Não importa a crença ou religião

Essa tendência de ver o próprio carma de forma positiva, enquanto o dos outros de maneira negativa, persistiu entre diferentes religiões e sistemas de crenças.

Ao descrever experiências pessoais com o carma, os participantes com frequência mencionavam ter experimentado alguma sorte inesperada após terem feito boas ações.

Já ao falar do carma dos outros, normalmente relatavam como a desonestidade ou o mau comportamento de alguém acabou levando a consequências negativas.

Diferenças culturais

Embora o viés de autoproteção nas crenças sobre o carma pareça universal, sua intensidade varia conforme a cultura, segundo os pesquisadores. O estudo mostrou que:

- norte-americanos demonstraram a tendência mais forte de ver seu próprio carma de forma positiva — 71% descreveram eventos cármicos pessoais como recompensas.

- já participantes de Singapura e da Índia — países onde o carma tem raízes religiosas mais profundas — mostraram uma divisão menos acentuada.

Isso está em linha com pesquisas anteriores da psicologia, que mostram que culturas ocidentais tendem a apresentar um viés maior de autoengrandecimento em comparação com sociedades do Leste Asiático, que frequentemente enfatizam a autocrítica e a responsabilidade coletiva.

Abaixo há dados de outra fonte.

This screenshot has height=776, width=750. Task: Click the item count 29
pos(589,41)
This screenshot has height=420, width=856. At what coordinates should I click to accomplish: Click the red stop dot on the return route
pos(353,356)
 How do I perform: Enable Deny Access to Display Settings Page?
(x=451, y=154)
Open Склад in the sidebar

Os pesquisadores identificaram esse padrão mesmo quando pediram aos participantes que avaliassem diretamente os eventos cármicos em uma escala de positivo a negativo. Os norte-americanos classificaram suas próprias experiências com o carma como significativamente mais positivas (4,89 numa escala de 7 pontos) do que as experiências alheias (3,54).

Jústica "cósmica"

Os autores explicam que a mente humana aplica a justiça "cósmica" de forma seletiva. Quando coisas boas acontecem conosco, somos rápidos em atribuí-las às nossas boas ações passadas. Quando coisas ruins acontecem aos outros, prontamente as vemos como punições merecidas.

Esse viés (ou inclinação) mental cumpre funções psicológicas importantes, esclarecem os pesquisadores. Ao vermos nosso próprio carma de forma positiva, mantemos uma autoimagem favorável.

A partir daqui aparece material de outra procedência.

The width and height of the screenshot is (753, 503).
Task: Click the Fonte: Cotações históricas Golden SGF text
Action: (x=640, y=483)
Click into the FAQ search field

Já ao enxergarmos os infortúnios alheios como punições cármicas, satisfazemos nosso desejo de justiça no mundo.

Não é consciente

Curiosamente, quando perguntados diretamente sobre os princípios gerais do carma, os participantes não demonstraram viés — intelectualmente, a maioria acredita que o carma funciona da mesma forma para todos.

O viés só apareceu, mesmo, em lembranças espontâneas, o que sugere que ele opera abaixo do nível consciente.

Assim, embora o carma, em teoria, seja imparcial — recompensando o bem e punindo o mal independentemente de quem esteja envolvido —, nosso modo de pensar sobre ele não é.

Sejam hindus, budistas, cristãos ou não religiosos, aplicamos explicações cármicas de forma seletiva, para que a gente se sinta melhor com a gente mesmo, e mantenha a crença de que quem faz o mal vai pagar por isso em algum momento.